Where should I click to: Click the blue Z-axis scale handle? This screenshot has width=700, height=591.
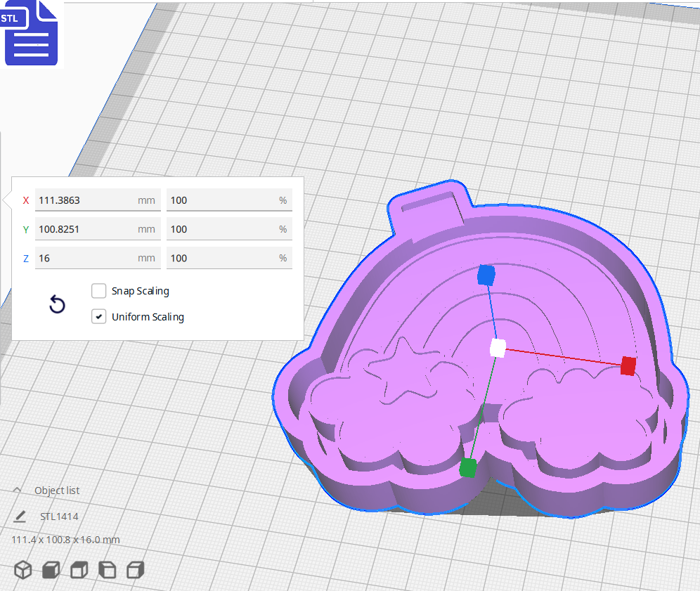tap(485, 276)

...

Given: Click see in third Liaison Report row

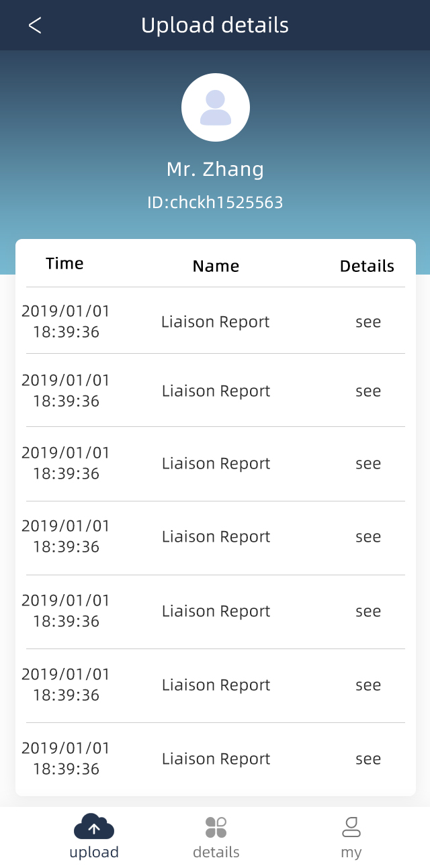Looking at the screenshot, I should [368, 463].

...

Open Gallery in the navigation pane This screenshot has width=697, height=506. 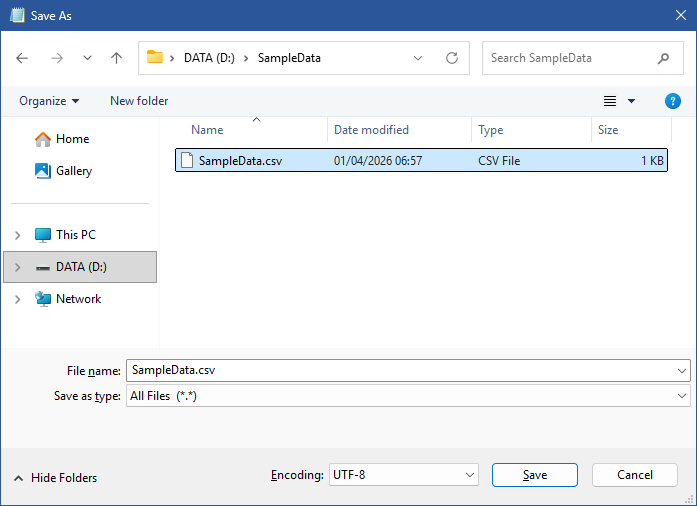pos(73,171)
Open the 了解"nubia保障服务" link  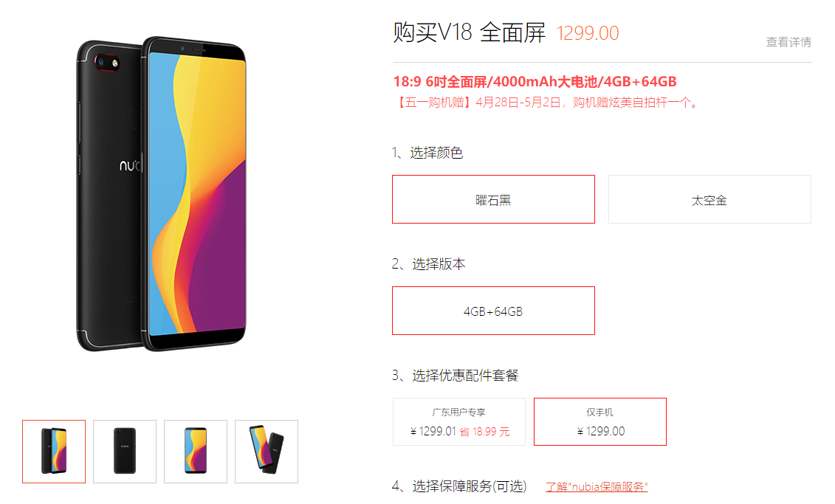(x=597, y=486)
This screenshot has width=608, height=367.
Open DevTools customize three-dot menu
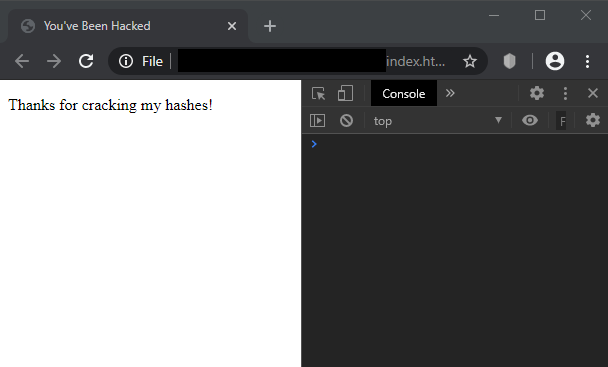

### About this task
I'd like the lines above from the one with "This screenshot has width=608, height=367." up to and including the one with "Open DevTools customize three-dot menu" copied exactly, with no other lines.

### Task answer
This screenshot has width=608, height=367.
Open DevTools customize three-dot menu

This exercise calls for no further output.